KH. Kholil sangat bahagia atas
pencapaian Kyai hasyim menemukan cincinnya. Kemudian KH. Kholil berkata, "Aku
ridho padamu wahai Hasyim, aku doakan dengan pengabdianmu dan ketulusanmu,
derajatmu ditinggikan. Engkau akan menjadi orang besar, tokoh panutan, dan
semua orang cinta padamu."
Demikianlah doa yang keluar dari KH.
Kholil Bangkalan. Tiada yang memungkiri bahwa di kemudian hari, Kyai Hasyim
menjadi ulama besar.
Mendirikan Nahdlatul Ulama
Pada tanggal 16
Rajab 1344 H bertepatan 31 Januari 1926 M, KH. Hasyim Asy’ari mendirikan
organisasi Nahdlatul Ulama, yang artinya kebangkitan ulama.

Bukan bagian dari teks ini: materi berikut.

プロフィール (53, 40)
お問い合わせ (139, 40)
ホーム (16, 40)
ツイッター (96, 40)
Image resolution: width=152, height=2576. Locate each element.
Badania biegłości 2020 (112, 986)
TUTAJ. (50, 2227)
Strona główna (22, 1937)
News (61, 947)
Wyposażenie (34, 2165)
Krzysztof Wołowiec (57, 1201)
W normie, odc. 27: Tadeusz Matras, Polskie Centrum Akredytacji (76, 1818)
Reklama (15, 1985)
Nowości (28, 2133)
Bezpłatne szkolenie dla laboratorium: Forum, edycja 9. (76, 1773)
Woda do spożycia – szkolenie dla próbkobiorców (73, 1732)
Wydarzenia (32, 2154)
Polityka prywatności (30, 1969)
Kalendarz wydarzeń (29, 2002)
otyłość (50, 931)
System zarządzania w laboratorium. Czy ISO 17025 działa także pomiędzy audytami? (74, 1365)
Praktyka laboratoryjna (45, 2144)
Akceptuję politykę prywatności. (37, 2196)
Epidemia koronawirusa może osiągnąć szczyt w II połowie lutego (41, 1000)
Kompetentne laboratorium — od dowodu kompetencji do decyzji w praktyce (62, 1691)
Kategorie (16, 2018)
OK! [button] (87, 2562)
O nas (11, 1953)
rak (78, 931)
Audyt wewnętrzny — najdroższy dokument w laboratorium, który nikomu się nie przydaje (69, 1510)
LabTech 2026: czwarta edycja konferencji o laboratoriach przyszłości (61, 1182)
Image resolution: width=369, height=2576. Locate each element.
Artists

Beliau dipercaya
sebagai Rais Aam pertama atau Rais Akbar. Awalnya
sekitar tahun 1924, KH Abdul Wahab Chasbullah menggagas pendirian
Jam’iyyah yang langsung disampaikan kepada Kiai Hasyim Asy’ari untuk meminta
persetujuan. Namun, Kiai Hasyim tidak lantas menyetujui terlebih dahulu sebelum
ia melakukan sholat istikharah untuk meminta petunjuk kepada Allah SWT.

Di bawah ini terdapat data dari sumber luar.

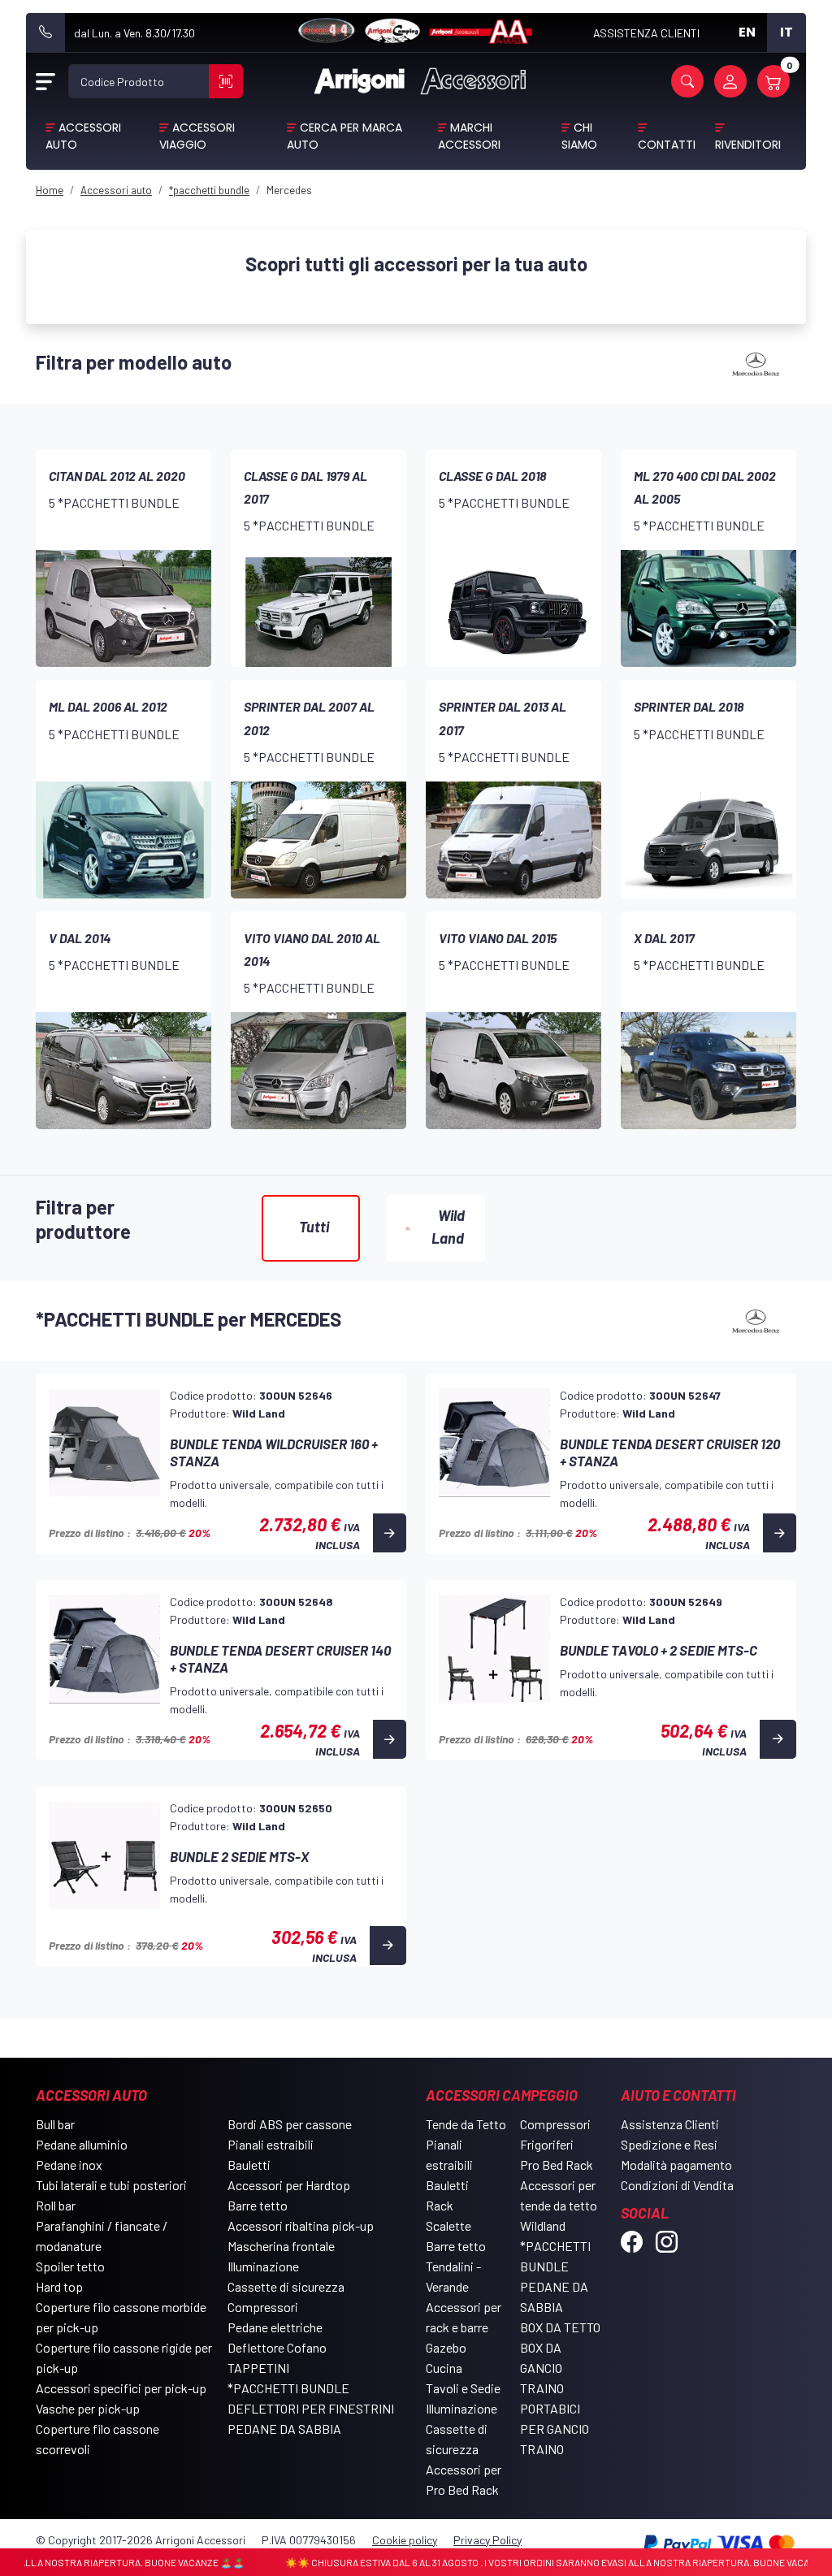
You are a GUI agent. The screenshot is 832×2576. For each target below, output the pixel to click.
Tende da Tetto (466, 2124)
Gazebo (446, 2347)
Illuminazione (263, 2266)
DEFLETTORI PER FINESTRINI (311, 2408)
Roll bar (56, 2205)
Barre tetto (258, 2205)
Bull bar (55, 2124)
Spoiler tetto (70, 2266)
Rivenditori (748, 144)
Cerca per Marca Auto (344, 136)
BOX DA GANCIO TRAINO (542, 2368)
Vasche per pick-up (88, 2408)
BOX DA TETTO (560, 2327)
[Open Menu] (45, 81)
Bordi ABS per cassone (290, 2124)
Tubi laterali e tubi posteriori (111, 2185)
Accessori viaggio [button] (197, 136)
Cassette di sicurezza (286, 2286)
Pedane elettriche (275, 2327)
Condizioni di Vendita (677, 2185)
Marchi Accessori (469, 136)
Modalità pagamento (676, 2164)
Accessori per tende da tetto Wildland (558, 2205)
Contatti (667, 144)
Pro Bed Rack (556, 2164)
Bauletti (249, 2164)
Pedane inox (69, 2164)
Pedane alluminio (82, 2144)
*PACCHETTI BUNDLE (288, 2388)
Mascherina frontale (281, 2245)
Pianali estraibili (271, 2144)
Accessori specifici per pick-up (121, 2388)
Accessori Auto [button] (83, 136)
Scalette (448, 2225)
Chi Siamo (579, 136)
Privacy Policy (487, 2540)
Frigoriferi (547, 2144)
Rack (439, 2205)
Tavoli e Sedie (463, 2388)
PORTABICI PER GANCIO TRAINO (554, 2429)
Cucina (444, 2367)
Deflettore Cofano (277, 2347)
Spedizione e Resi (669, 2144)
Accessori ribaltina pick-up (301, 2225)
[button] (687, 81)
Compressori (263, 2306)
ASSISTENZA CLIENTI (646, 33)
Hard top (59, 2286)
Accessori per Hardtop (289, 2185)
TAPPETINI (258, 2367)
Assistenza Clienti (670, 2124)
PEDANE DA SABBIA (284, 2428)
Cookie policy (404, 2540)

Sikap bijaksana dan kehati-hatian Kiai Hasyim dalam menyambut permintaan Kiai Wahab juga dilandasi oleh berbagai hal, di antaranya posisi Kiai Hasyim saat itu lebih dikenal sebagai Bapak Umat Islam Indonesia (Jawa). Kiai Hasyim juga menjadi tempat meminta nasihat bagi para tokoh pergerakan nasional. Peran kebangsaan yang luas dari Kyai Hasyim Asy’ari itu membuat ide untuk mendirikan sebuah organisasi harus dikaji secara mendalam. Hasil dari istikharah Kiai Hasyim Asy’ari dikisahkan oleh KH As’ad Syamsul Arifin, Situbondo. Kiai As’ad mengungkapkan, petunjuk hasil dari istikharah Kyai Hasyim Asy’ari justru tidak jatuh di tangannya untuk mengambil keputusan, melainkan diterima oleh KH Cholil Bangkalan. Kiai As’ad yang ketika itu menjadi santri Mbah Cholil berperan sebagai mediator antara KH. Kholil dan Kyai Hasyim.
Ada dua petunjuk yang harus
dilaksanakan oleh Kiai As’ad muda sebagai penghubung atau washilah untuk
menyampaikan amanah Mbah Cholil kepada Kyai Hasyim. Petunjuk pertama, pada
akhir tahun 1924 Kyai As’ad muda diminta
oleh Mbah Cholil untuk mengantarkan sebuah tongkat ke Tebuireng. Penyampaian
tongkat tersebut disertai seperangkat ayat Al-Qur’an Surat Thaha ayat 17-23
yang menceritakan Mukjizat Nabi Musa as.
Petunjuk kedua yaitu ketika Kyai
As’ad muda diberi amanah Kyai Cholil untuk menyampaikan tasbih kepada KH. Hasyim di Tebuireng.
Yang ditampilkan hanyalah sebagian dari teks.